Laine Hardy (Season 17)
After falling short the previous season, Laine Hardy returned to the Idol stage in 2019 to play guitar for friend Ashton Gill’s audition. But the judges took note of his new look and more confident delivery, and by the end, the Louisiana country boy was crooning his new single, “Flame,” to celebrate a hard-earned win over Alejandro Aranda. Hardy followed with a fall tour and two additional singles in spring 2020 before the coronavirus pandemic threw his life into disarray: Along with postponing another planned tour, the singer announced in June that he had contracted COVID-19, though he reassured fans that he was OK.
Samantha ‘Just Sam’ Diaz (Season 18)
Speaking of COVID, the pandemic ignited a massive production overhaul in the middle of season 18, forcing contestants and judges to participate from remote locations.

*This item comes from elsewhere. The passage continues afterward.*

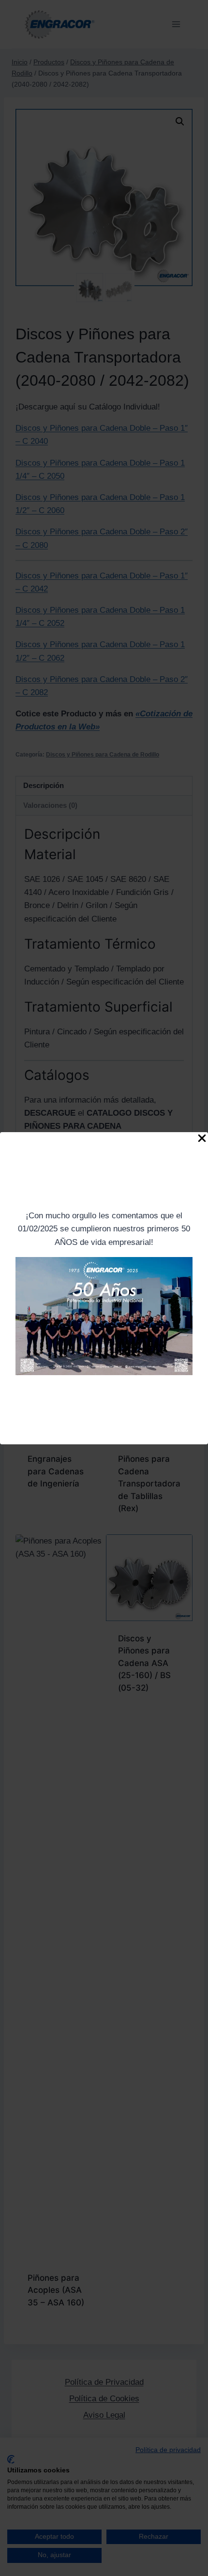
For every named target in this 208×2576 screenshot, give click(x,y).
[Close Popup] (202, 1140)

But the unusual circumstances didn’t diminish the feel-good win of Samantha Diaz — a.k.a. Just Sam — who was raised by her grandmother and honed her craft by singing on the New York City subway system. After beating out Arthur Gunn for the crown, Diaz revealed that she couldn’t wait to reunite with grandma, and announced her equally inspiring plans for the future: “I am going to try to do what American Idol was trying to do in the beginning and that is bring family and friends together during this time when we need each other most. We shouldn’t be alone.”